▸ **What you will do**:
Word for word, repeat the records, leaving every picture behind.

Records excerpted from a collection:
********

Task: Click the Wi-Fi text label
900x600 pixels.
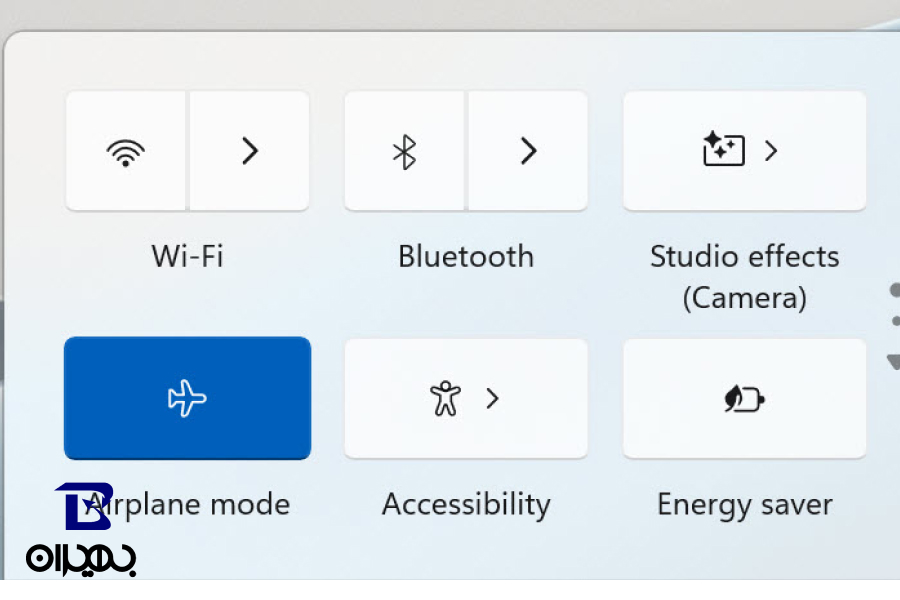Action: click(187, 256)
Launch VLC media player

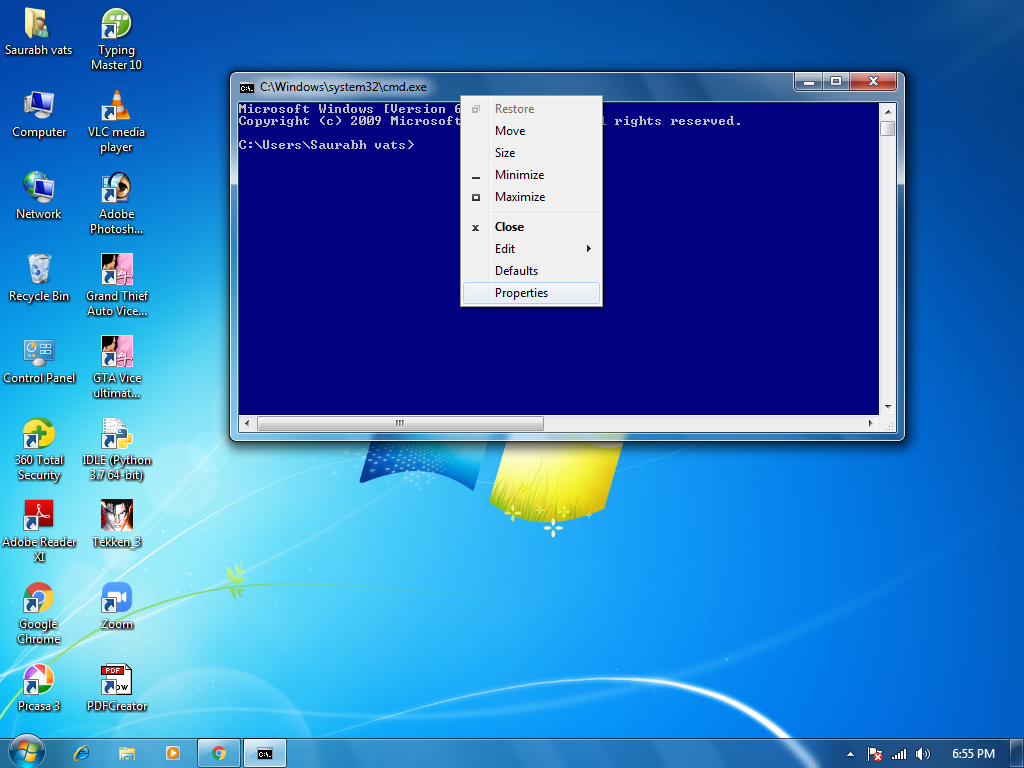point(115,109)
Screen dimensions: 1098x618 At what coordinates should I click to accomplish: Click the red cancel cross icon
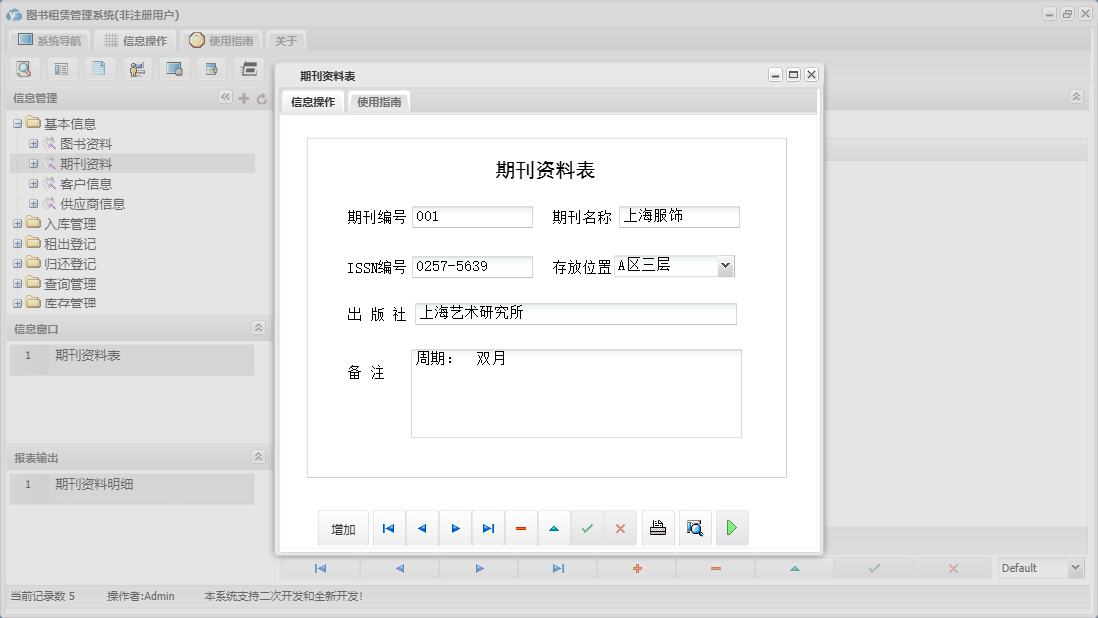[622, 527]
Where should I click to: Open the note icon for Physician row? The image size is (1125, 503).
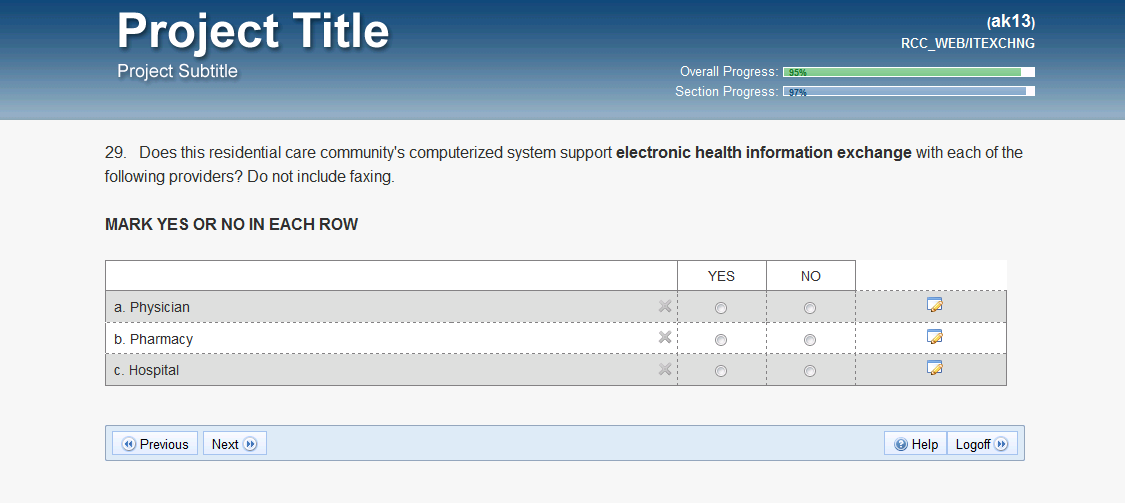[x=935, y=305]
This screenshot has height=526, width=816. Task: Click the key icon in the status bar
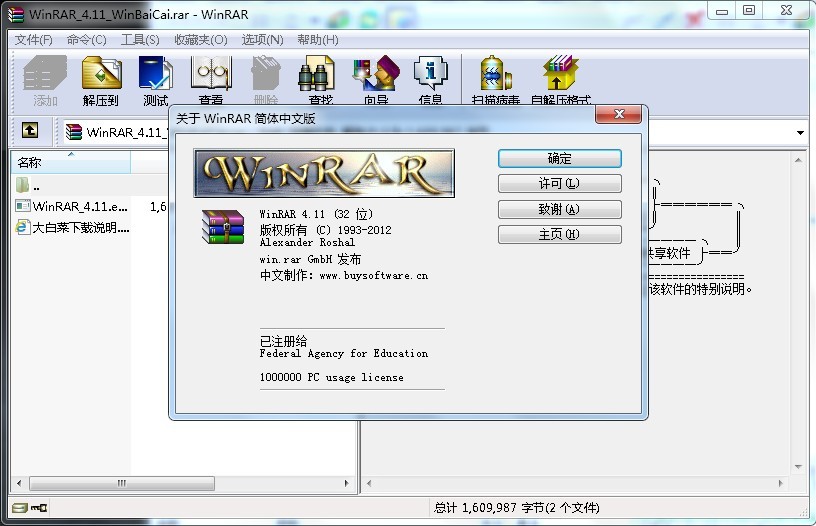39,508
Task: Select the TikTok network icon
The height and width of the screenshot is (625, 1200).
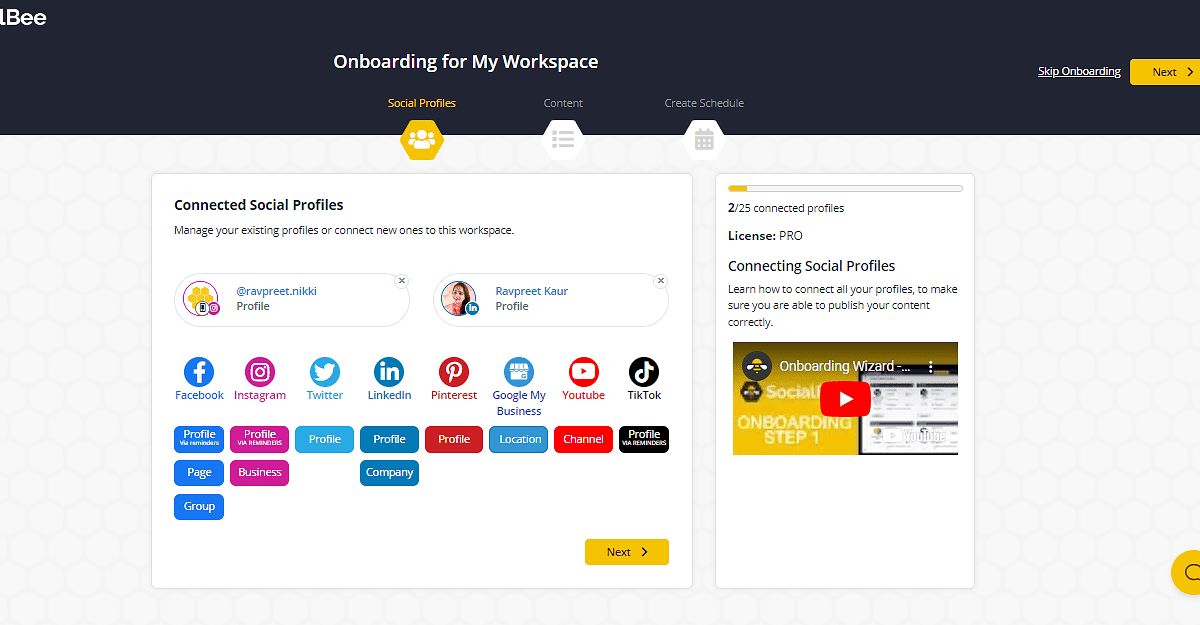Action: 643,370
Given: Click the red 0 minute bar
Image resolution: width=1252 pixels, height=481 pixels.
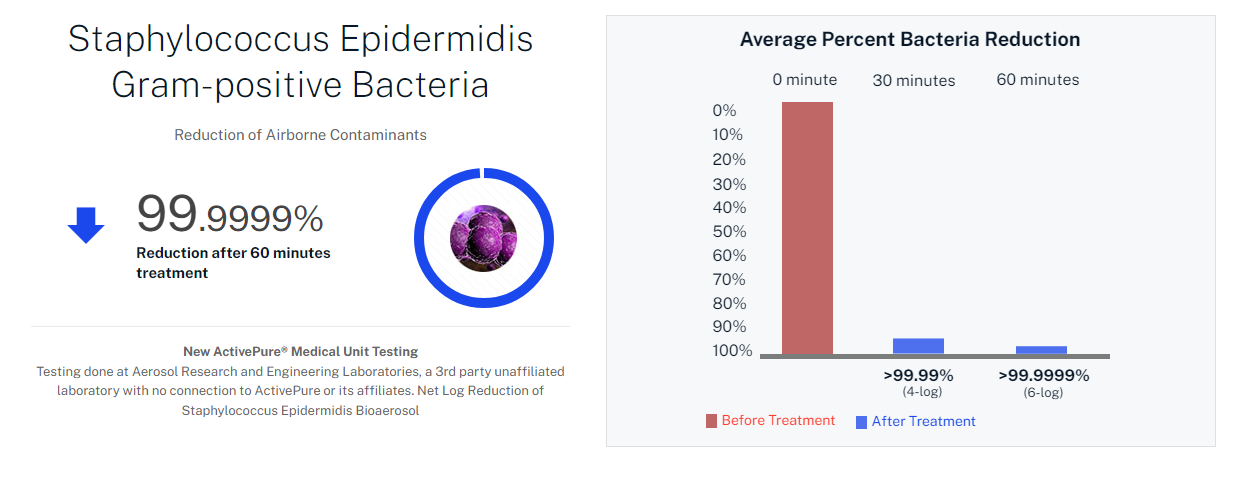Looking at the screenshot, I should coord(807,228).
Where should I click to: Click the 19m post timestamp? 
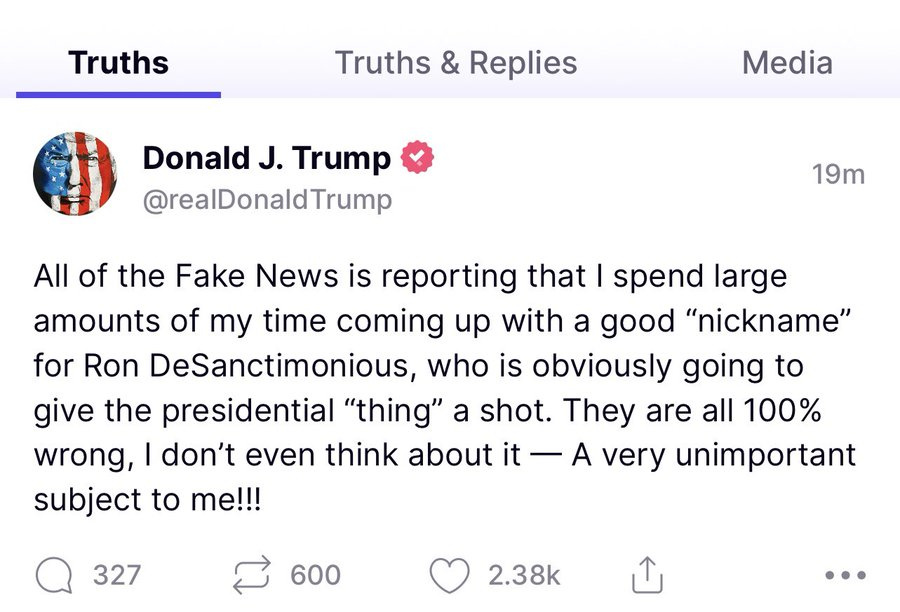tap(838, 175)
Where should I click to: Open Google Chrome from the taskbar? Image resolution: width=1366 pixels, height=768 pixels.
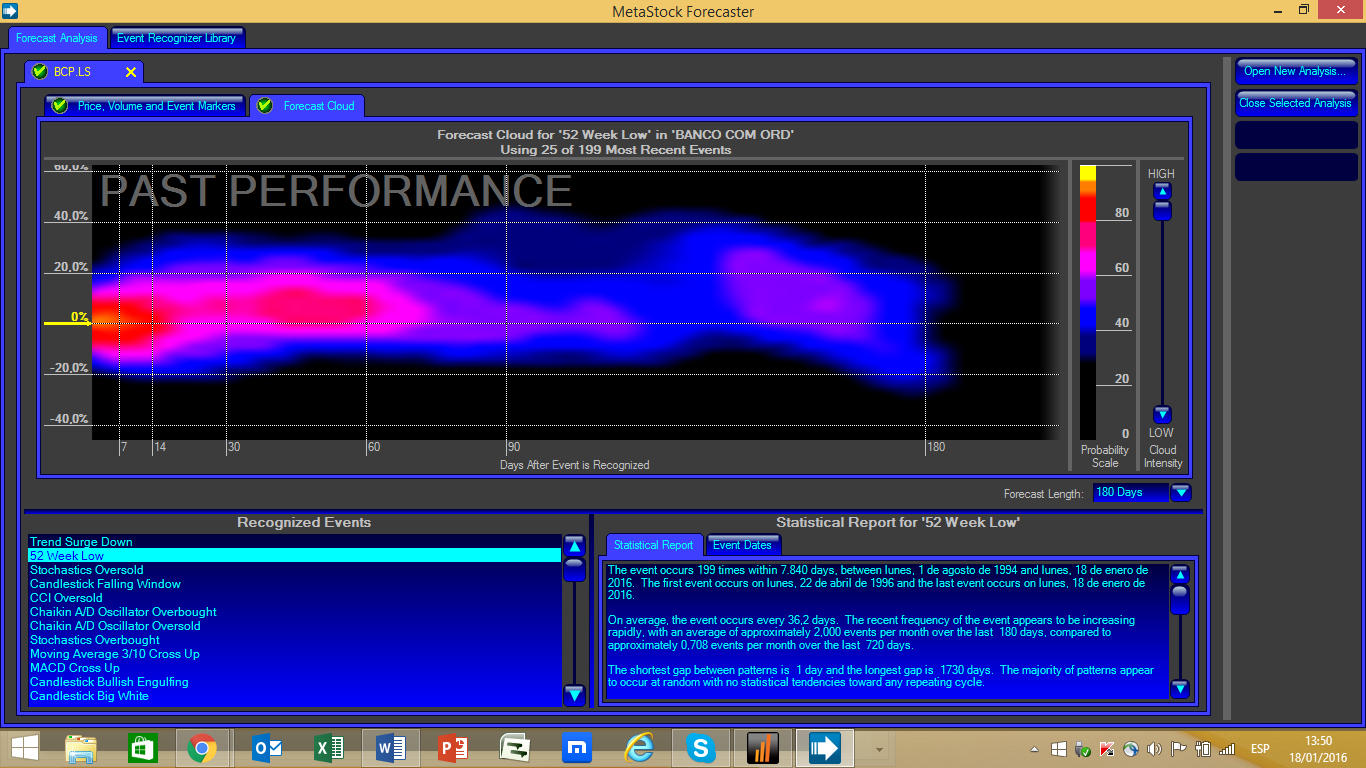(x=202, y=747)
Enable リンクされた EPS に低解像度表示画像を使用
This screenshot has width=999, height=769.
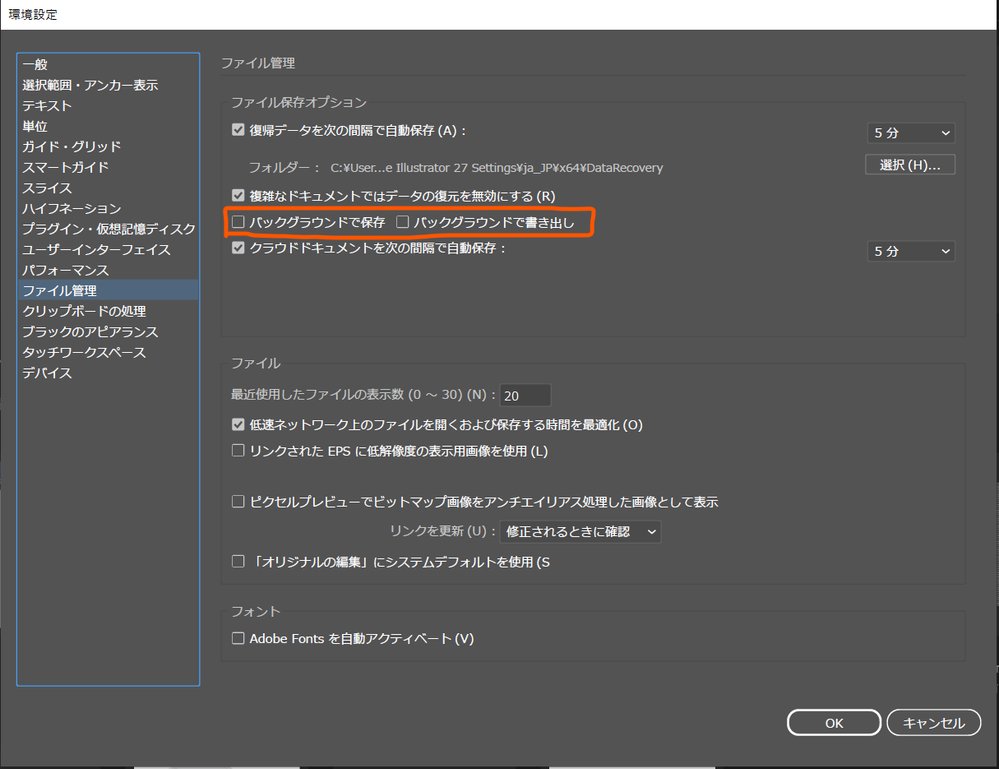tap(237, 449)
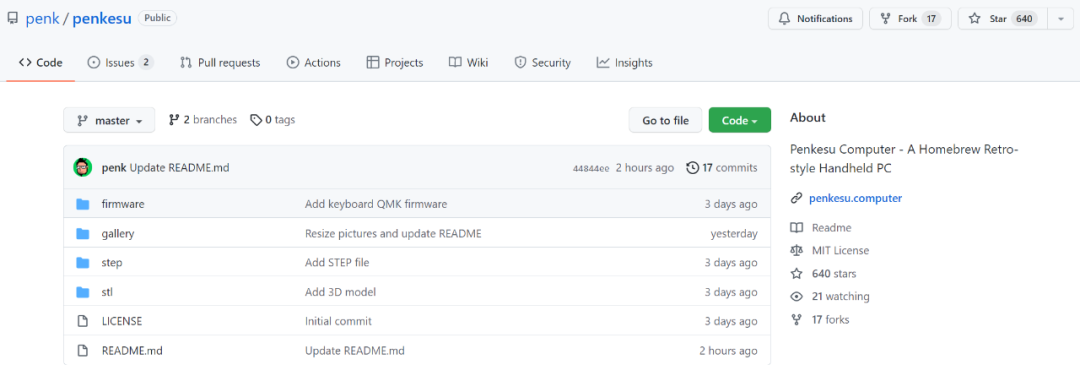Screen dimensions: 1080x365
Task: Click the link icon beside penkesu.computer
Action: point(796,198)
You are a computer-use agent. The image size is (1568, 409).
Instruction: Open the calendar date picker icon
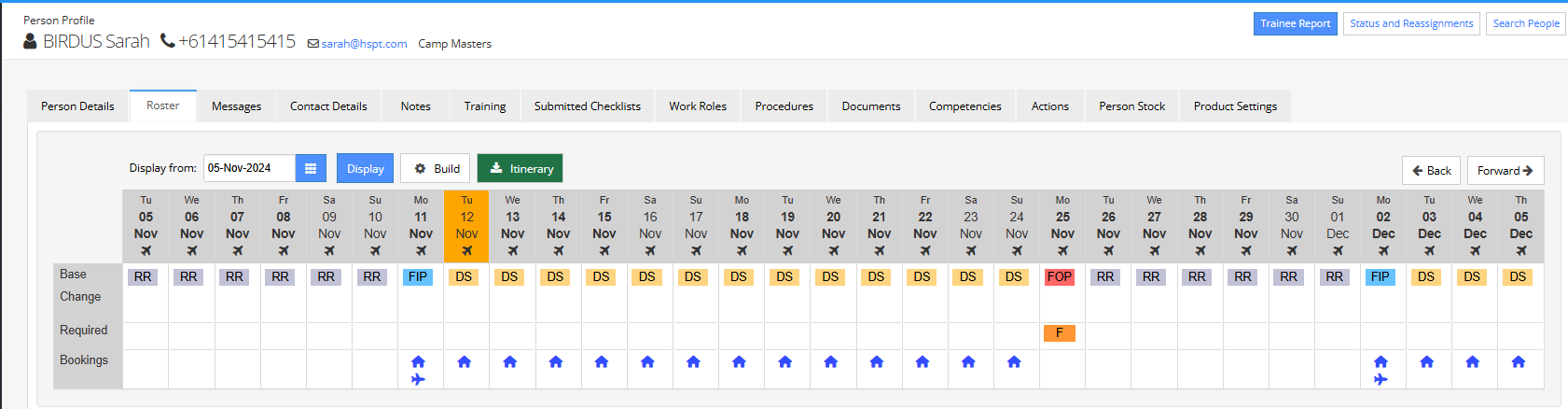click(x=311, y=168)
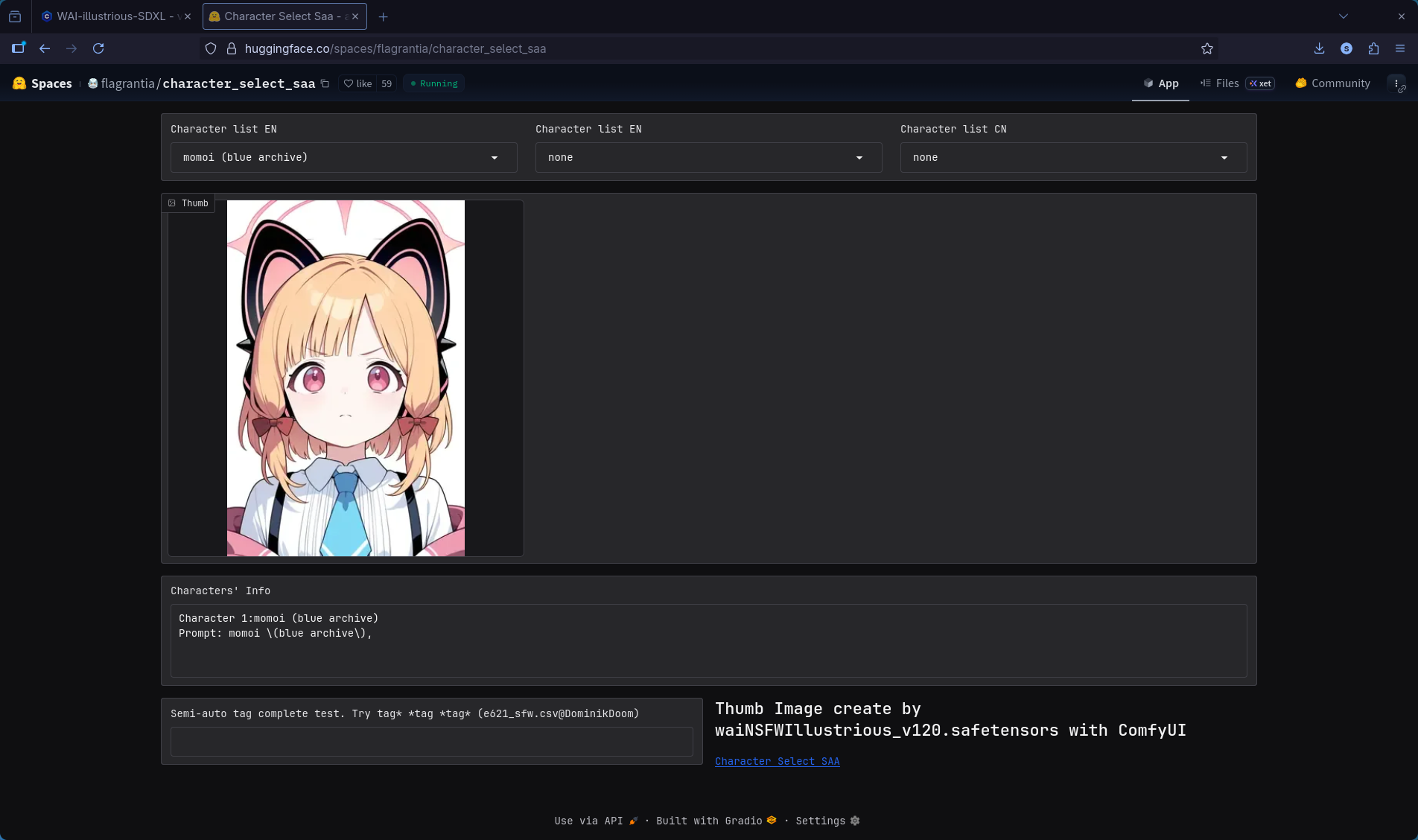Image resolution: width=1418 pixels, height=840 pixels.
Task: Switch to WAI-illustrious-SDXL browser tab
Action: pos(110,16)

********

▸ **Final answer**:
Task: Click the Wi-Fi text label
900x600 pixels.
Action: click(187, 256)
Launch VLC media player

point(115,109)
Screen dimensions: 1098x618 At what coordinates should I click to accomplish: Click the red cancel cross icon
[622, 527]
Where should I click to: Open the note icon for Physician row? The image size is (1125, 503).
[x=935, y=305]
This screenshot has height=526, width=816. Task: Click the key icon in the status bar
39,508
Task: Select the TikTok network icon
The height and width of the screenshot is (625, 1200).
Action: 643,370
Given: Click the red 0 minute bar
Image resolution: width=1252 pixels, height=481 pixels.
Looking at the screenshot, I should coord(807,228).
Where should I click to: Click the 19m post timestamp? 
tap(838, 175)
Where should I click to: Open Google Chrome from the taskbar? Image resolution: width=1366 pixels, height=768 pixels.
(x=202, y=747)
Enable リンクされた EPS に低解像度表示画像を使用
This screenshot has width=999, height=769.
tap(237, 449)
Screen dimensions: 1080x365
Task: Click the link icon beside penkesu.computer
Action: point(796,198)
You are a computer-use agent. The image size is (1568, 409).
Instruction: Open the calendar date picker icon
click(x=311, y=168)
Image resolution: width=1418 pixels, height=840 pixels.
Task: Switch to WAI-illustrious-SDXL browser tab
Action: pos(110,16)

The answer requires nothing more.